TASK REQUIREMENTS — Render the part of the listing that begins at the line containing "You are a computer-use agent. 899x566 pixels." and ends after the line containing "will (471, 73)." as a JSON list of strings, one string per line. Include both of those lines and leave out any blank lines.

━━━━

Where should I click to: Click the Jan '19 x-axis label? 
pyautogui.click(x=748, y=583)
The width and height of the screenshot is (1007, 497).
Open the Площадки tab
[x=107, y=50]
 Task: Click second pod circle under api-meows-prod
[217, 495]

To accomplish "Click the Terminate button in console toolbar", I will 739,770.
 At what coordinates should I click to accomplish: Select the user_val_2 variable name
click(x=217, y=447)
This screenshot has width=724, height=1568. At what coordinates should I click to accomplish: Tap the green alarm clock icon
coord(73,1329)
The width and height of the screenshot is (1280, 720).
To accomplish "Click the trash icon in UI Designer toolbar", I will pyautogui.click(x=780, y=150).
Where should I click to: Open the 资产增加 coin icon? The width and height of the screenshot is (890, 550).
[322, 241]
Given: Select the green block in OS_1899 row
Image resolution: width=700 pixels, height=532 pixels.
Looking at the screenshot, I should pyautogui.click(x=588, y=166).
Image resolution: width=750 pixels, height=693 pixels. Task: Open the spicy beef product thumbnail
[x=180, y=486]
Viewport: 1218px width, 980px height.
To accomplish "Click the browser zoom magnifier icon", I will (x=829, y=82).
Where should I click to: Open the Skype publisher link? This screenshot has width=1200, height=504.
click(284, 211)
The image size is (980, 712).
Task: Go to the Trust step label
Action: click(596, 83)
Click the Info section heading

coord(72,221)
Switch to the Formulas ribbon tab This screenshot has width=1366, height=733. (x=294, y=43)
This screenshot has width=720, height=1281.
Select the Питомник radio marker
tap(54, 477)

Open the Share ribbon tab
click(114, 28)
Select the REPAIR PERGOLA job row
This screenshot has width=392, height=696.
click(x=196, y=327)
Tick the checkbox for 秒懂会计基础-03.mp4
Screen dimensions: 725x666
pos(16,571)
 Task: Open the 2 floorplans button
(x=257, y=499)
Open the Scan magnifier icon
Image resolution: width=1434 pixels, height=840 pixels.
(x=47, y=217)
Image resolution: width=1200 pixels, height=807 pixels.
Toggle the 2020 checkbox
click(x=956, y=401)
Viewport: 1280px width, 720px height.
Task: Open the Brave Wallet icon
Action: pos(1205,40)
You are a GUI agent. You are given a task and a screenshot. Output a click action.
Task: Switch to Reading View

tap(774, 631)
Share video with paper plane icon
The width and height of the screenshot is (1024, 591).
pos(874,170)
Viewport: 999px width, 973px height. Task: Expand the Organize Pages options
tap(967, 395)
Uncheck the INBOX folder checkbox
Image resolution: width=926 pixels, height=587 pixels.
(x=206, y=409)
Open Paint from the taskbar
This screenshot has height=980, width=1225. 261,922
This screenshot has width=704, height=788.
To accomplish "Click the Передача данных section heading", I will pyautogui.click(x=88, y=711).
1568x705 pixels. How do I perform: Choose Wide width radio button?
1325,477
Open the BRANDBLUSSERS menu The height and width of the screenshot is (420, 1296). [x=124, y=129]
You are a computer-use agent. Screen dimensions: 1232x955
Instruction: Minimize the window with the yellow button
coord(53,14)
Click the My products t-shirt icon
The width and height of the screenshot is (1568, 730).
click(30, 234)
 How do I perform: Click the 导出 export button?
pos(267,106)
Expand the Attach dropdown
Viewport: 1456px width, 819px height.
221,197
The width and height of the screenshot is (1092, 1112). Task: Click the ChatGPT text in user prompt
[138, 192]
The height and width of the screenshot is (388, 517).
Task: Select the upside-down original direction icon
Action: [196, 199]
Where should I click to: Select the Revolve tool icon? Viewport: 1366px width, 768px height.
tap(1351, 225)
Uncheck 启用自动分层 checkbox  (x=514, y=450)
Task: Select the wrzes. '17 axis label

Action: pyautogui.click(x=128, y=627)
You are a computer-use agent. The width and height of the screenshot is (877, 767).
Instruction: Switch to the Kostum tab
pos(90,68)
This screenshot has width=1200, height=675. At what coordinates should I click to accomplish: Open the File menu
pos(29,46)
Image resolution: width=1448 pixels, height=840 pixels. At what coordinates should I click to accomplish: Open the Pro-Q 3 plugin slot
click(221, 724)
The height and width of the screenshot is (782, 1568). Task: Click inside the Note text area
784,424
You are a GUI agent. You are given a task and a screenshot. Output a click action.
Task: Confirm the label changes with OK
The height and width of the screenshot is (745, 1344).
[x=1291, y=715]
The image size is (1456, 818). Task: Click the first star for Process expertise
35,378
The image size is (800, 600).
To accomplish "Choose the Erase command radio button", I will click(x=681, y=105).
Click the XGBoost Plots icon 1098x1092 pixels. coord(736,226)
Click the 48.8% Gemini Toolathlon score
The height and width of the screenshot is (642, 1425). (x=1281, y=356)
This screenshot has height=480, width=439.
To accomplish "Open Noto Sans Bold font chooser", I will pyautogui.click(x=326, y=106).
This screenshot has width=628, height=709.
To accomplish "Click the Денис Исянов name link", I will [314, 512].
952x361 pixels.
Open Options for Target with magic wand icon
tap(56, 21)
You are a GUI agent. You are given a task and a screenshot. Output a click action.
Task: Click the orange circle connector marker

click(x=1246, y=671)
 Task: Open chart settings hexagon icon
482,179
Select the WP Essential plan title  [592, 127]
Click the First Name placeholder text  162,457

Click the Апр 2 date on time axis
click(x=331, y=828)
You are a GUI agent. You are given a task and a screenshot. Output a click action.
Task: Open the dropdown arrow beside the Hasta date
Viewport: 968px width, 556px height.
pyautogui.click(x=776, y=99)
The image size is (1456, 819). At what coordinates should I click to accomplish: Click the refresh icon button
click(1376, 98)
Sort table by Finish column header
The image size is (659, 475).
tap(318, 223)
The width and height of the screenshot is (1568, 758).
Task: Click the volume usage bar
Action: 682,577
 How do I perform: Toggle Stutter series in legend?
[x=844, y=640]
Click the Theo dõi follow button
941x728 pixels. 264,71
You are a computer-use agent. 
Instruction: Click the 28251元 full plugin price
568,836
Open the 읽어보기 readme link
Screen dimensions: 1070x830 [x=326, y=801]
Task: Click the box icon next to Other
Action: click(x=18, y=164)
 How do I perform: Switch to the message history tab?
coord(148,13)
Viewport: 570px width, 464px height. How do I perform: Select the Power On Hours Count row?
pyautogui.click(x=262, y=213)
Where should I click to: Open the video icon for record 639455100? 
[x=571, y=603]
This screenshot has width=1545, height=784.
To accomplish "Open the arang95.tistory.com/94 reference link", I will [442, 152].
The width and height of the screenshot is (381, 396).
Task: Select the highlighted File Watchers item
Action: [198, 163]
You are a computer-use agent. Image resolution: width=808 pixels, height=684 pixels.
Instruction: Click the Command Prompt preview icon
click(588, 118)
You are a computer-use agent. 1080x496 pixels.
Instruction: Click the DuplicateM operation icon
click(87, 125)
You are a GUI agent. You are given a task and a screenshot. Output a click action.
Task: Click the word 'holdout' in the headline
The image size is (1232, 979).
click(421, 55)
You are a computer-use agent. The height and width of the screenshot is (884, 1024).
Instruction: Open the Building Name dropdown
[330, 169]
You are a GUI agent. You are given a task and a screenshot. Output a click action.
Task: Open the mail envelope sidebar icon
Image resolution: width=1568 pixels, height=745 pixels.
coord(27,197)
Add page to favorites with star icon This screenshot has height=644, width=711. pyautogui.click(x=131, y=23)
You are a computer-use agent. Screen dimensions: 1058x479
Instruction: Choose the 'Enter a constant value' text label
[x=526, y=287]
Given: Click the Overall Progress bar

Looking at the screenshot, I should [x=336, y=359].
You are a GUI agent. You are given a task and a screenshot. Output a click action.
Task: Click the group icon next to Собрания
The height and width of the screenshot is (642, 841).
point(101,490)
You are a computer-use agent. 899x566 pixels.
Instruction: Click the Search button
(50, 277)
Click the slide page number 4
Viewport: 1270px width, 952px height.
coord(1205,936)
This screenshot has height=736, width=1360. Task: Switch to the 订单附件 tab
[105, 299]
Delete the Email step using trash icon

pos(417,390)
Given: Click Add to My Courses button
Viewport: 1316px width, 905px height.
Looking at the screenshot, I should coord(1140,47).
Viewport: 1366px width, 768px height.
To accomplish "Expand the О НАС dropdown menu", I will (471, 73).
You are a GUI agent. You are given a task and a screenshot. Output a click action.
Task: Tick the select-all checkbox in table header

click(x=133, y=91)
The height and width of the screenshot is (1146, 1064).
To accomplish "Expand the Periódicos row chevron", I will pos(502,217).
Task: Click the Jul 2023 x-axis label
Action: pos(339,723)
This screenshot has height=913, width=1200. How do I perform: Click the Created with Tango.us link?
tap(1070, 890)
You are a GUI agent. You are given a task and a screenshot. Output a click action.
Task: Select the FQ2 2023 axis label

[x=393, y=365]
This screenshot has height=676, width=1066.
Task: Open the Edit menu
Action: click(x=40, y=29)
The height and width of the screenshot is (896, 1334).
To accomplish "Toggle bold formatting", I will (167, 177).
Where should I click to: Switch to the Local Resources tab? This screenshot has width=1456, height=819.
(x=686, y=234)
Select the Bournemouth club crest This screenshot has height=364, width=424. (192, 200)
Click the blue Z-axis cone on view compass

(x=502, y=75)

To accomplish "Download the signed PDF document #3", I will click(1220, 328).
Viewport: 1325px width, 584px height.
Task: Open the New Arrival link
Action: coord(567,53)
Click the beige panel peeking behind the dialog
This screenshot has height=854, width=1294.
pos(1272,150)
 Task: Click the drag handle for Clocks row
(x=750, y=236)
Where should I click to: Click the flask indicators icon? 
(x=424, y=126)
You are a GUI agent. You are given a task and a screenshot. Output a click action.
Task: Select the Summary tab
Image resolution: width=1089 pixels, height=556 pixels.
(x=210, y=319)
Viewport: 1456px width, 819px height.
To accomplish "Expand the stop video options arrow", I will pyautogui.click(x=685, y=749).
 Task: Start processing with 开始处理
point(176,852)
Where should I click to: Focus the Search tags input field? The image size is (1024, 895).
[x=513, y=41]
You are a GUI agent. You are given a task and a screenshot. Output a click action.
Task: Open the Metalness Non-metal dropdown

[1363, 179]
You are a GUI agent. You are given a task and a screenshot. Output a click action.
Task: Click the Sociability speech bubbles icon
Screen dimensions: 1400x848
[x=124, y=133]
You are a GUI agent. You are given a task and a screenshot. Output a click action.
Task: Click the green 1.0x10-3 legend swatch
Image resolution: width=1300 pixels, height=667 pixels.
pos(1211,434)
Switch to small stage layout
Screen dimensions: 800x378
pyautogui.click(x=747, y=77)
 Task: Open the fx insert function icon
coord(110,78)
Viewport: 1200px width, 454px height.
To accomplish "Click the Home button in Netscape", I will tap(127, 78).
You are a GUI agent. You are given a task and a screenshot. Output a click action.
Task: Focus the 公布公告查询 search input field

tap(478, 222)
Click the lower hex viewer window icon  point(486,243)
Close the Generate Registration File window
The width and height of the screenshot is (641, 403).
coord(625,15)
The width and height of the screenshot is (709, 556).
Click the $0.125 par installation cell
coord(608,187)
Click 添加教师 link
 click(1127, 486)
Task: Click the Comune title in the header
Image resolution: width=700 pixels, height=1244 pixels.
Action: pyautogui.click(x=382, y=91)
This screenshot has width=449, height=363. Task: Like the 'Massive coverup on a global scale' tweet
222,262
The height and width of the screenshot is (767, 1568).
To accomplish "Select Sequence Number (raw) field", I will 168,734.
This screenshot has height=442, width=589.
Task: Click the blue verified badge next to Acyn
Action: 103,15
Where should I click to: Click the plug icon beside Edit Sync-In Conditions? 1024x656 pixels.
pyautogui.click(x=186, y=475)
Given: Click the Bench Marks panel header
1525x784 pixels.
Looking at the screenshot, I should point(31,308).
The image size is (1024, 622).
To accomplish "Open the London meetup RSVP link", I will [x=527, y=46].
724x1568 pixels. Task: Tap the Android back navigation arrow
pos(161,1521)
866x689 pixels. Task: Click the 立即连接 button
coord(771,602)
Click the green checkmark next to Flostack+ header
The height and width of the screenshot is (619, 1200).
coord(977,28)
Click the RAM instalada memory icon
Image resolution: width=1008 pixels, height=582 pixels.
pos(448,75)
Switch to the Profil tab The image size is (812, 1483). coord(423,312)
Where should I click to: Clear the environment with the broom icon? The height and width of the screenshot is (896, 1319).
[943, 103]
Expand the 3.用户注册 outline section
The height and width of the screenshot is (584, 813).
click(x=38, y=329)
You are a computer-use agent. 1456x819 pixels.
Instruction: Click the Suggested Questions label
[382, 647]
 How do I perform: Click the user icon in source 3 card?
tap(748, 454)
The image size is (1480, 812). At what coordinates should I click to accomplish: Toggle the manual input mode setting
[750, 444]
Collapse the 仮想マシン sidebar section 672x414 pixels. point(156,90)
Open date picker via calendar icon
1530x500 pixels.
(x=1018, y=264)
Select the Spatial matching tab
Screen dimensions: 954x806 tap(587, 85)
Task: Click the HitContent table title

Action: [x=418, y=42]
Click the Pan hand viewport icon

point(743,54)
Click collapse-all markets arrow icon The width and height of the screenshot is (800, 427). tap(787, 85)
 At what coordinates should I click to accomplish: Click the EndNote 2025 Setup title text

━━━━

RESULT OF THIS EXERCISE —
[
  "You are a computer-use agent. 899x566 pixels.",
  "Instruction: Click the Search button",
  "(50, 277)",
  "Click the slide page number 4",
  "Viewport: 1270px width, 952px height.",
  "coord(1205,936)",
  "This screenshot has height=736, width=1360. Task: Switch to the 订单附件 tab",
  "[105, 299]",
  "Delete the Email step using trash icon",
  "pos(417,390)",
  "Given: Click Add to My Courses button",
  "Viewport: 1316px width, 905px height.",
  "Looking at the screenshot, I should coord(1140,47).",
  "Viewport: 1366px width, 768px height.",
  "To accomplish \"Expand the О НАС dropdown menu\", I will (471, 73)."
]